On Tue, May 5, 2020 at 1:30 PM Yonghong Song <[email protected]> wrote:
>
>
>
> On 5/5/20 1:25 PM, Andrii Nakryiko wrote:
> > On Sun, May 3, 2020 at 11:28 PM Yonghong Song <[email protected]> wrote:
> >>
> >> Macro DEFINE_BPF_ITER_FUNC is implemented so target
> >> can define an init function to capture the BTF type
> >> which represents the target.
> >>
> >> The bpf_iter_meta is a structure holding meta data, common
> >> to all targets in the bpf program.
> >>
> >> Additional marker functions are called before/after
> >> bpf_seq_read() show() and stop() callback functions
> >> to help calculate precise seq_num and whether call bpf_prog
> >> inside stop().
> >>
> >> Two functions, bpf_iter_get_info() and bpf_iter_run_prog(),
> >> are implemented so target can get needed information from
> >> bpf_iter infrastructure and can run the program.
> >>
> >> Signed-off-by: Yonghong Song <[email protected]>
> >> ---
> >> include/linux/bpf.h | 11 +++++
> >> kernel/bpf/bpf_iter.c | 94 ++++++++++++++++++++++++++++++++++++++++---
> >> 2 files changed, 100 insertions(+), 5 deletions(-)
> >>
> >> diff --git a/include/linux/bpf.h b/include/linux/bpf.h
> >> index 26daf85cba10..70c71c3cd9e8 100644
> >> --- a/include/linux/bpf.h
> >> +++ b/include/linux/bpf.h
> >> @@ -1129,6 +1129,9 @@ int bpf_obj_pin_user(u32 ufd, const char __user
> >> *pathname);
> >> int bpf_obj_get_user(const char __user *pathname, int flags);
> >>
> >> #define BPF_ITER_FUNC_PREFIX "__bpf_iter__"

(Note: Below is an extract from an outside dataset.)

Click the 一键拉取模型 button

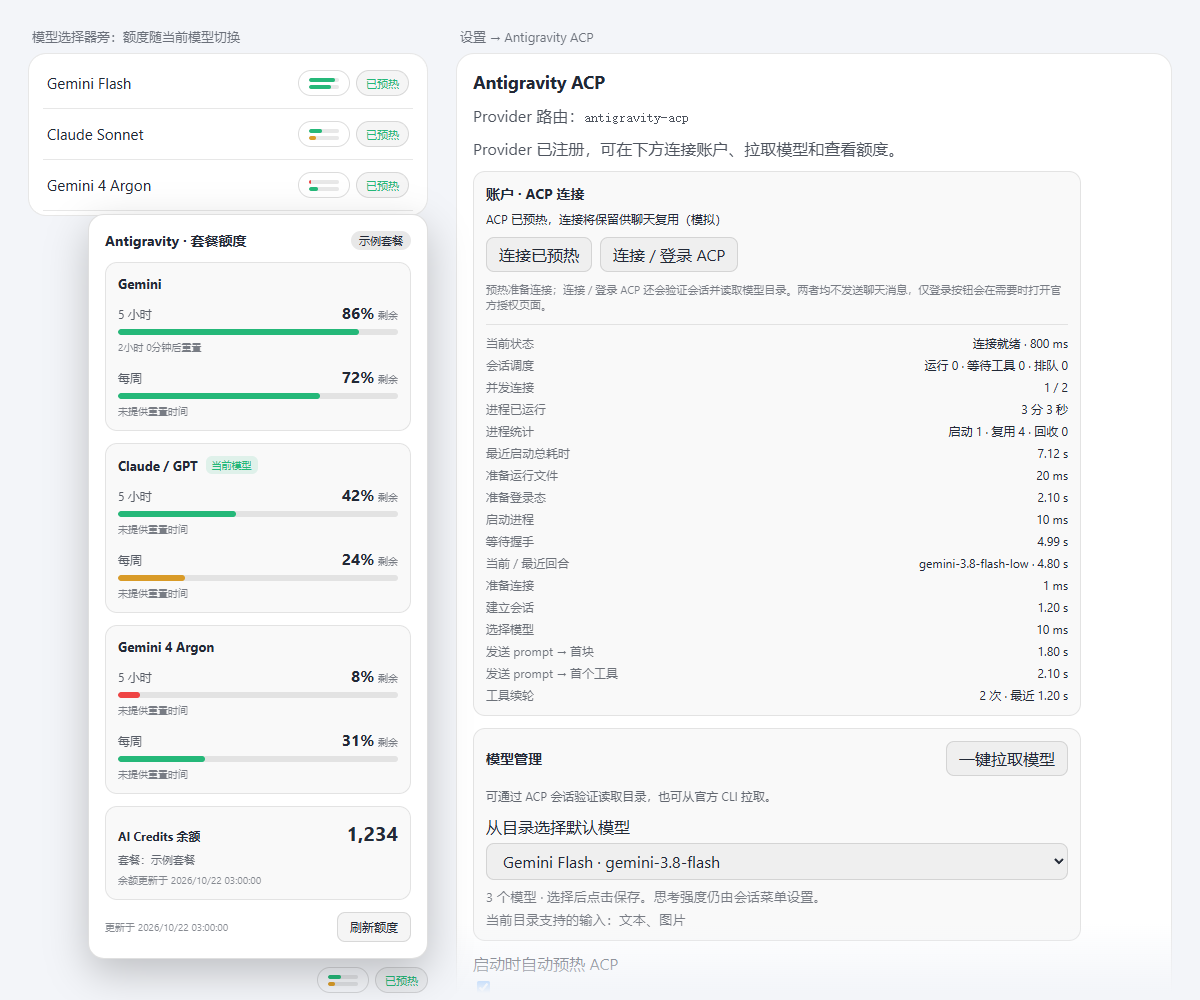(x=1007, y=759)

> >> +#define DEFINE_BPF_ITER_FUNC(target, args...) \
> >> + extern int __bpf_iter__ ## target(args); \
> >> + int __init __bpf_iter__ ## target(args) { return 0; }
> >
> > Why is extern declaration needed here? Doesn't the same macro define
>
> Silence sparse warning. Apparently in kernel, any global function, they
> want a declaration?
Ah.. alright :)
>
> > global function itself? I'm probably missing some C semantics thingy,
> > sorry...
> >
> >>
> >> typedef int (*bpf_iter_init_seq_priv_t)(void *private_data);
> >> typedef void (*bpf_iter_fini_seq_priv_t)(void *private_data);
> >> @@ -1141,11 +1144,19 @@ struct bpf_iter_reg {
> >> u32 seq_priv_size;
> >> };
> >>
> >> +struct bpf_iter_meta {
> >> + __bpf_md_ptr(struct seq_file *, seq);
> >> + u64 session_id;
> >> + u64 seq_num;
> >> +};
> >> +
> >
> > [...]
> >
> >> /* bpf_seq_read, a customized and simpler version for bpf iterator.
> >> * no_llseek is assumed for this file.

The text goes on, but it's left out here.